Is it possible to make a partial change to a file temporary with Git? I could create a branch, for instance, and continue developing in this branch. However, when I merge the branch into the master, I want the changed code mentioned above to be reverted to its original code.

Note: I am well aware that I could distinguish between versions of the software, however the changes have also effect on GUI resource files which I can not affect from code other than simply loading a different resource file.

  • could you use conditional compilation? Sep 25, 2013 at 10:13

2 Answers 2


Would not solve this with git since in the end you want master to be deployable and working. So it is possible but will take time and effort.

If you can detect which version of the other application you are talking to: Just create a method which detects this and selects the right class / method / whatever you use. So duplicate the part which changes and call the right one.

That makes is easily testable, just create a test for both and you will support always both versions.

The issue here arises from an issues which is further in your application likely. Basically the socket is some kind of datasource. In that you should do handle this kind of issues. For example you could have a datasource per version of the other application or handle this in separate classes.


I have been in such a situation for most of the time I've used git. That is, I need some local changes e.g. set some paths in configuration files, that are otherwise commited to version control. Here is my workflow.

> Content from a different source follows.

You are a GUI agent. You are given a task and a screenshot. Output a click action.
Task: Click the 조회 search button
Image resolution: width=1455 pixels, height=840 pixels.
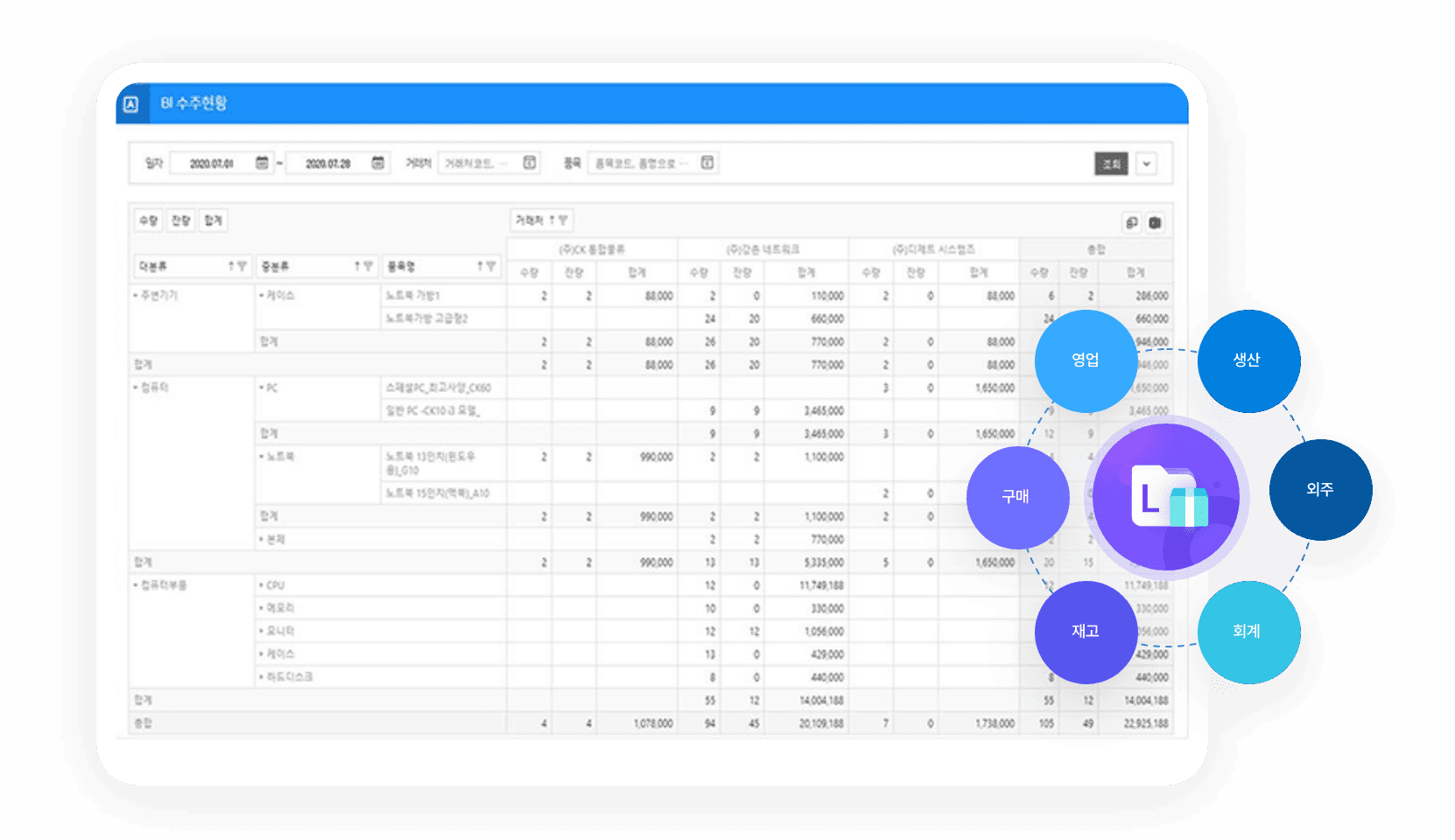pyautogui.click(x=1111, y=164)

I make a commit or a couple of commits with the changes "Local Configuration", "temp", "in progress" etc. Then, when I have finished a feature, I fetch, then rebase, putting

  • new remote commits at the bottom (this happens by default in a rebase)
  • my local commits over them
  • my temporary commits on the top.

Then I can do git push HEAD~2, considering I have two temporary commits. Or better still, use the last meaningful commit's SHA.

  • I'm not as familiar as I'd like to be with git, but this sounds like a similar trick I've done with svn: 1) On the branch, make the temporary change, 2) merge that change back to the trunk, 3) undo the change in trunk 4) develop both as necessary. In svn, there's an issue where the revert committed to trunk can be merged back to the branch, but merges from the branch into trunk can happen as often as you'd like. I'm guessing this rebase trickery avoids that issue?
    – Izkata
    Sep 25, 2013 at 19:21
  • @Izkata, unfortunately I possess little knowledge of svn. So I did not understand your question - what is that problem that you talk about? In the git workflow above the central repository never sees the temporary commits - they reside only localy on the developer's computer.
    – Vorac
    Sep 26, 2013 at 8:11
  • In svn, committing them puts them on the central repository, so you can't really prevent the temporary change from being merged back into the main codebase. The steps I listed allow it to be switched back immediately, so you can merge from the branch to trunk whenever you want, without having to remember to revert that temporary change when you're done with the branch. The "problem" is that the commit on trunk that reverts the temporary change has to not be merged to the branch, else it'll be gone there, too
    – Izkata
    Sep 26, 2013 at 9:57
  • @Izkata, I understand now. The git workwflow has the advantage that the temporary commits can be added, removed or changed on demand. As far as I understand, in the SVN trick, this would require another merge-revert cycle.